* EXERCISE MATERIAL *
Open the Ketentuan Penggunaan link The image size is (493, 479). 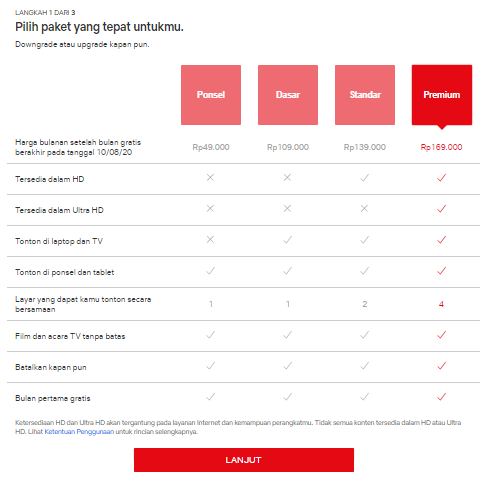point(79,432)
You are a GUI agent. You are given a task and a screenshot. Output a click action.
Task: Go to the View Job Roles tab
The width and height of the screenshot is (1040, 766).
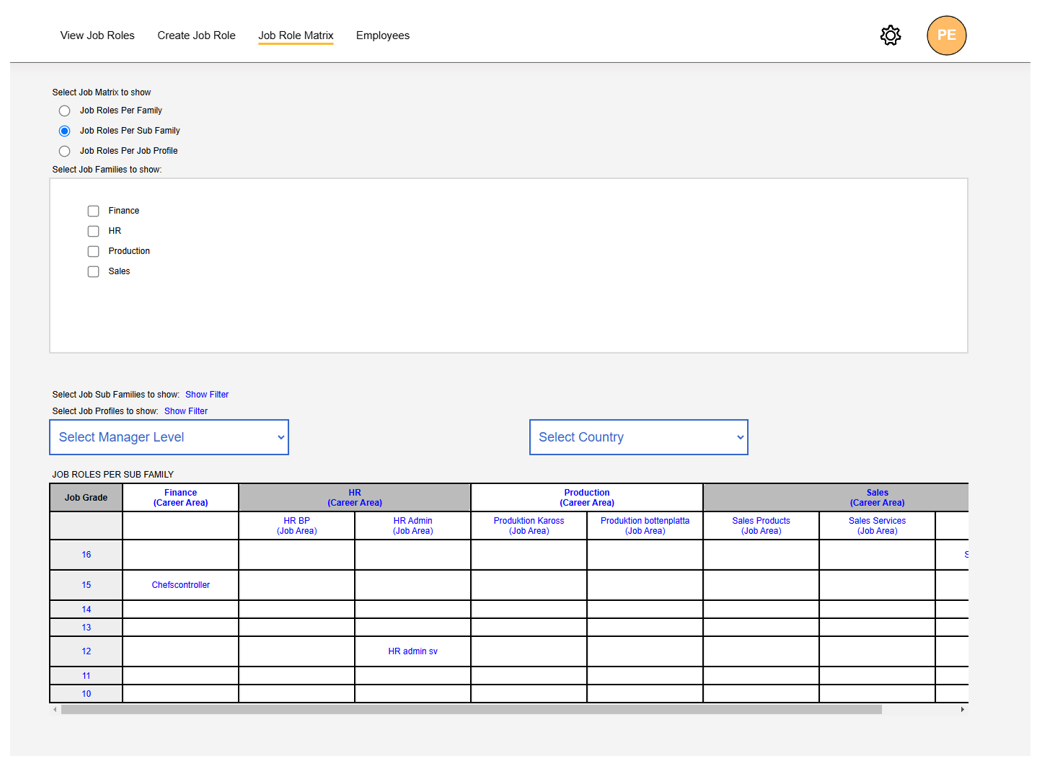97,36
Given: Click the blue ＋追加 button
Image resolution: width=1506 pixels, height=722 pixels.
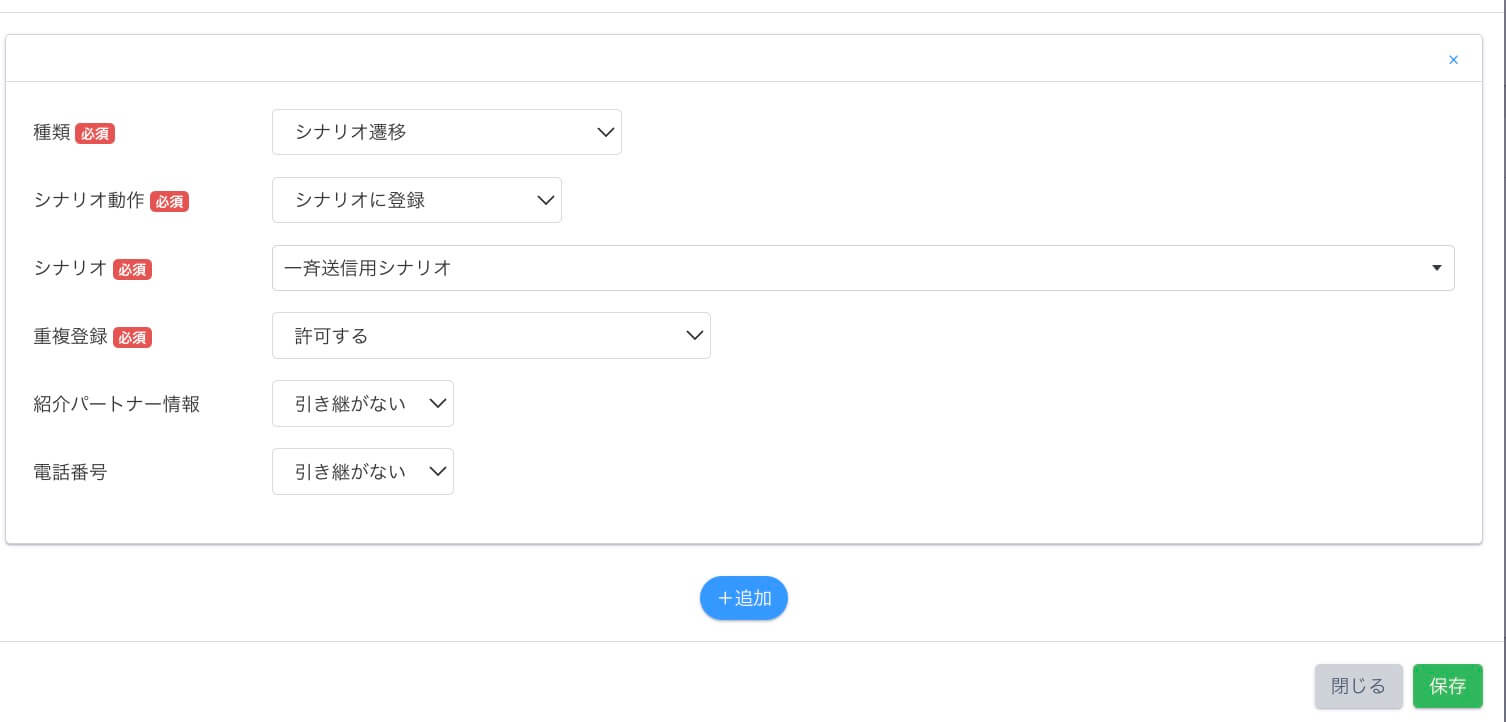Looking at the screenshot, I should pos(744,598).
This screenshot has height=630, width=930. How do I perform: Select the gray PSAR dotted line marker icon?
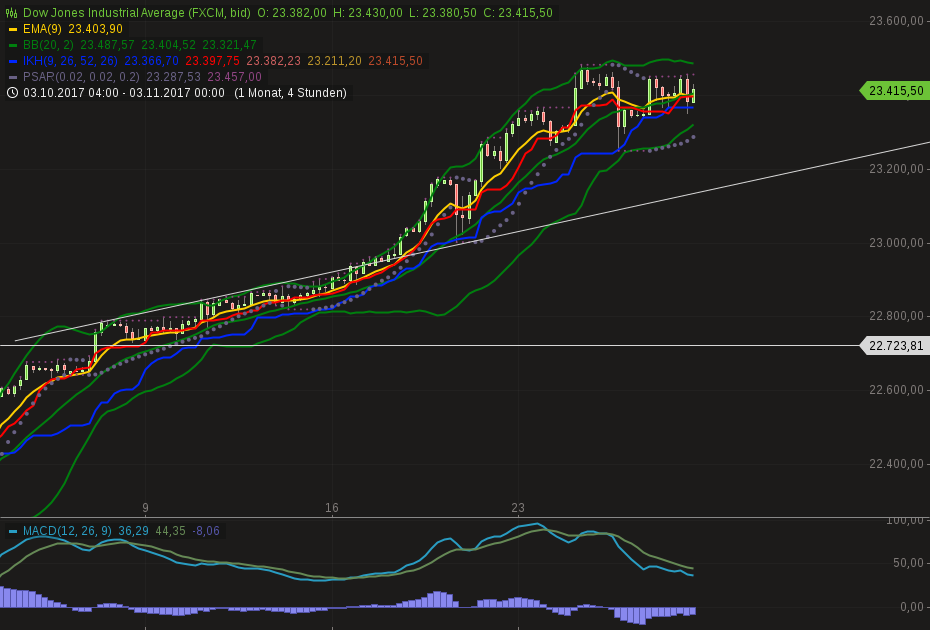tap(12, 77)
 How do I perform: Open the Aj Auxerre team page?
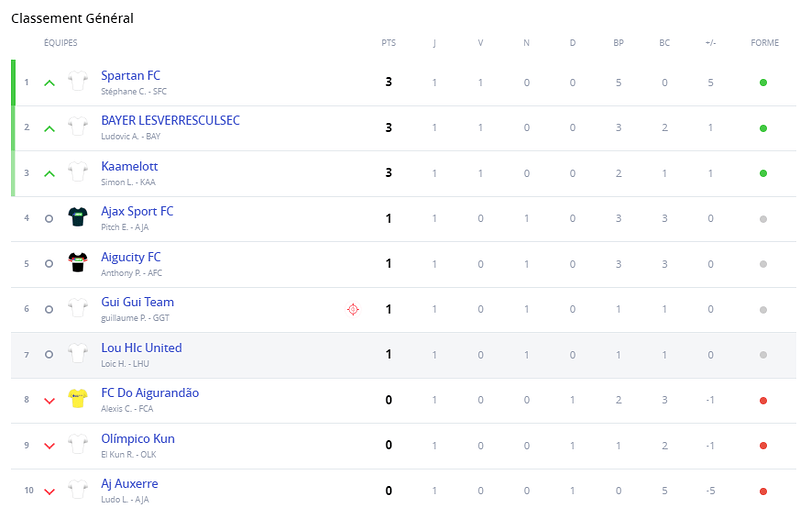pos(130,484)
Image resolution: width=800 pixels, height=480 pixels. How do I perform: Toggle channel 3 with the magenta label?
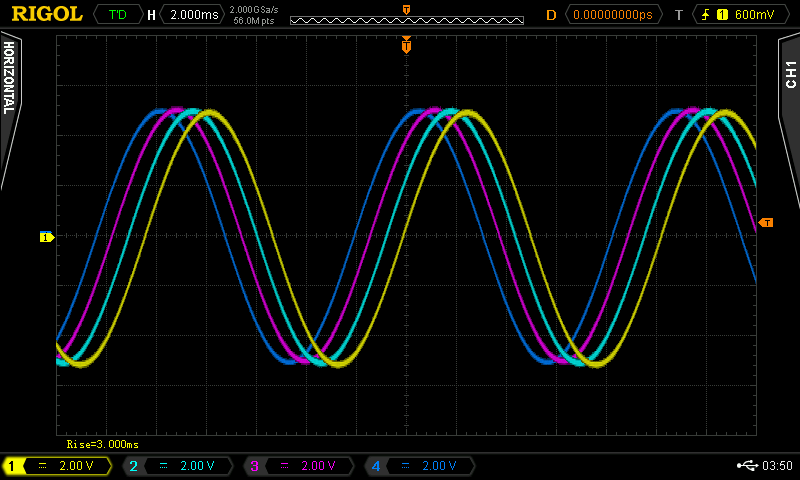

* EXERCISE OBJECTIVE *
Every line from the one containing "Task: Go to the View Job Roles tab" through the final line of the records above is to be written out exactly; nothing else, and no pictures.

* TASK RESULT *
Task: Go to the View Job Roles tab
The width and height of the screenshot is (1040, 766).
97,36
Given: Click the blue ＋追加 button
Image resolution: width=1506 pixels, height=722 pixels.
Looking at the screenshot, I should pos(744,598).
This screenshot has height=630, width=930. How do I perform: Select the gray PSAR dotted line marker icon?
tap(12, 77)
 How do I perform: Open the Aj Auxerre team page?
pos(130,484)
Image resolution: width=800 pixels, height=480 pixels. How do I perform: Toggle channel 3 with the magenta label?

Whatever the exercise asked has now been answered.